Tag: Andreessen Horowitz

API-First Solutions Are Becoming The Foundations For Telehealth Efficiently and Scale

By Nick Macario, CEO, Verifiable.

Nick Macario

Andreessen Horowitz, one of the most well-known venture capital firms in Silicon Valley, having made notable exits including Airbnb, Facebook, Box and Slack, is often at the precipice of significant software trends, including those signifying industry disruption. The firm is taking some of its focus on the rapid innovation occurring within the digital health space. 

For example, Julie Yoo, general partner at Andreesen Horowitz, recently issued a report defining “The New Tech Stack For Virtual First Care.” In the report, Yoo says API-first solutions are, and will continue, helping telehealth companies rapidly build more scalable, efficient operations.  

Digital Healthcare Surges As the World Focuses On Patient Care

For obvious reasons the recent growth in the overall digital health market has been explosive. Yoo points out that 2020 was a record-breaking year in the number of digital health companies that got started and funded, as well as the extensive growth these platforms achieved in both patient utilization and revenue. In her analysis, more than 1,000 full-stack digital health companies began in the past three years. 

“We’re truly entering into a new golden era for healthcare technology,” she noted in her report.

Legacy Healthcare IT Fails Digital Health

New virtual care companies require much of the same back-end infrastructure as traditional healthcare providers; however, legacy healthcare IT solutions lack flexibility, interoperability, and scale required. Many digital health companies are trying to build their tech stacks or outsource manual operations — either approach is a mistake.

(Image source from “New Tech Stack of Virtual Care Delivery,”  Andreessen Horowitz)

The “New Tech Stack For Virtual First Care”
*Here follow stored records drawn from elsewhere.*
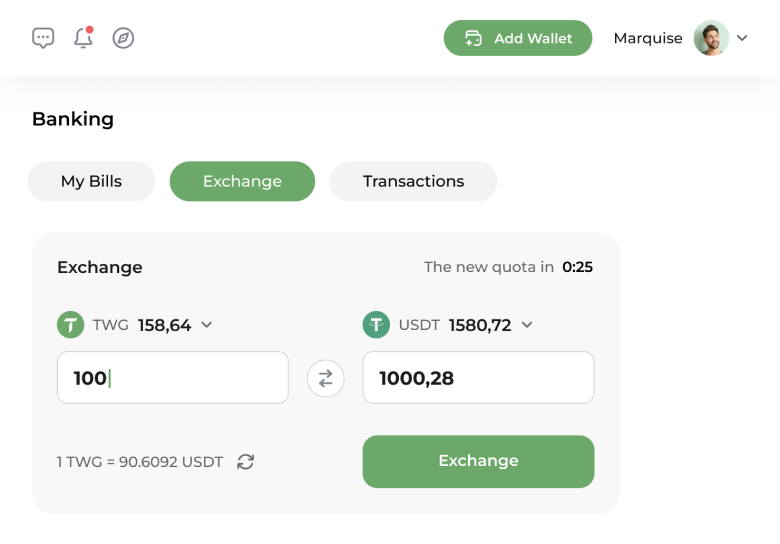Viewport: 780px width, 544px height.
Task: Open the TWG currency dropdown
Action: click(x=207, y=325)
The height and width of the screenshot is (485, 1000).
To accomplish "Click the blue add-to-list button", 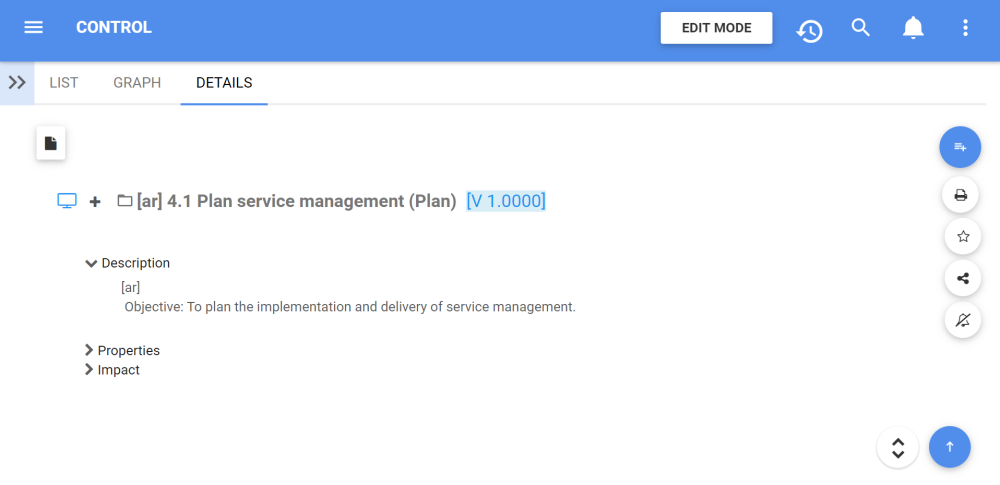I will coord(960,147).
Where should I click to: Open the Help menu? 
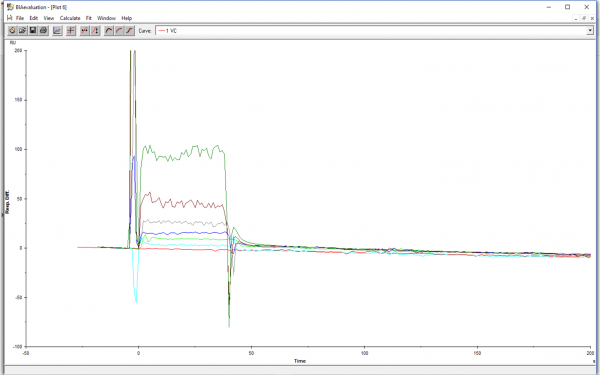pos(127,18)
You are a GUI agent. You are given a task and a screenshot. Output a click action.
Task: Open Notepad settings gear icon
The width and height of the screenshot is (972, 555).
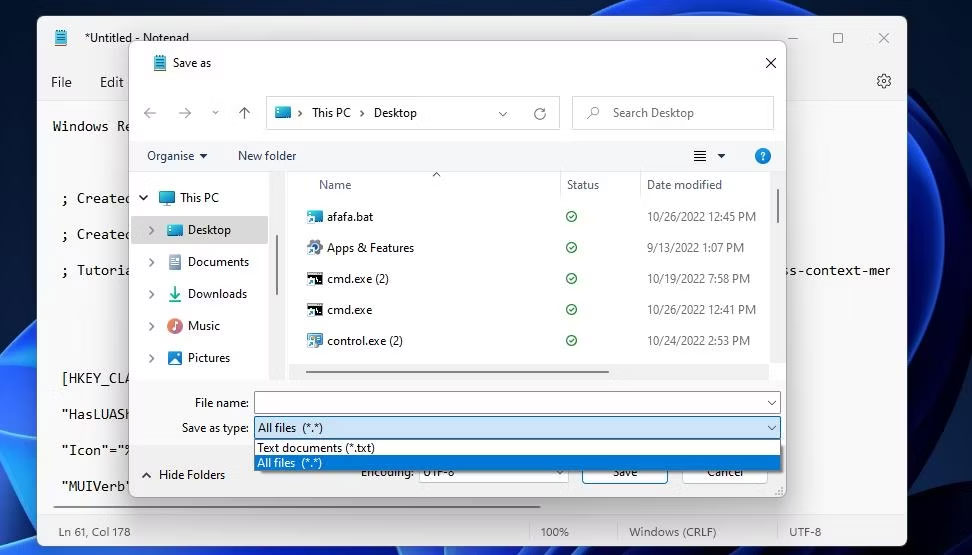[x=883, y=81]
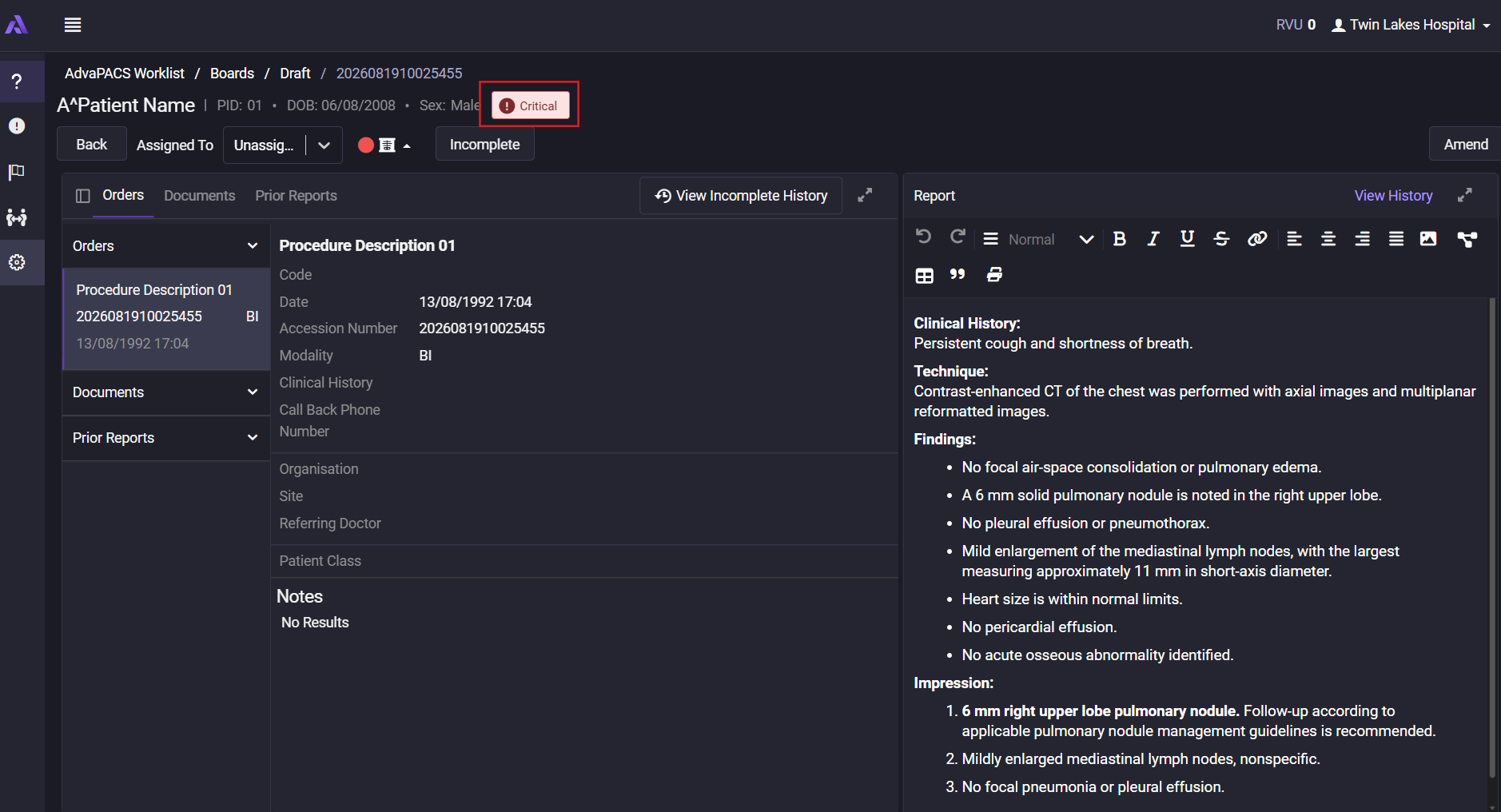Open the View History link
Image resolution: width=1501 pixels, height=812 pixels.
pyautogui.click(x=1393, y=196)

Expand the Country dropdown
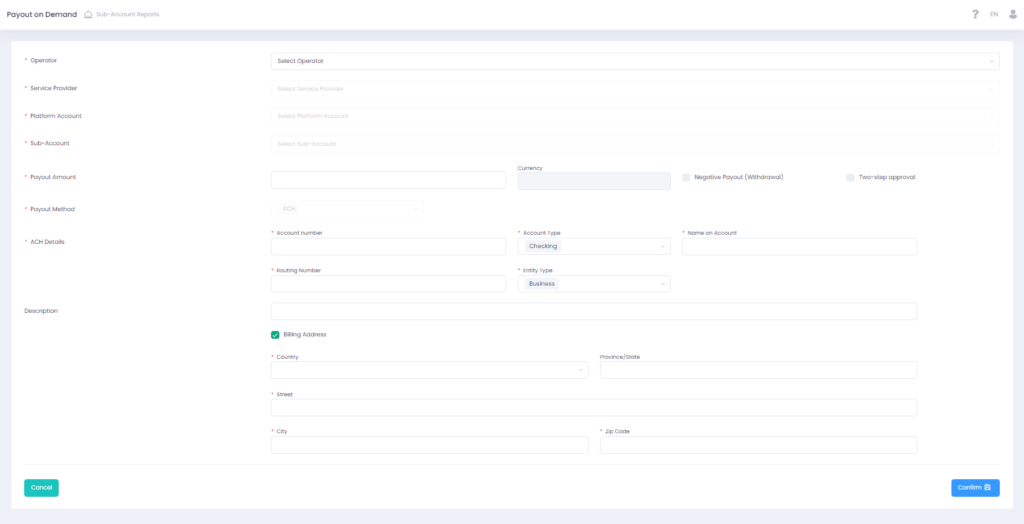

Yoo point out that “in the same way that Plaid, Stripe and AWS abstracted out entire layers of infrastructure and dramatically reduced the cost and time to stand up a new tech business, these health-tech companies are now allowing digital health startups to accelerate their time to market and really focus on the higher-order elements of their products and services to deliver game-changing care to patients.”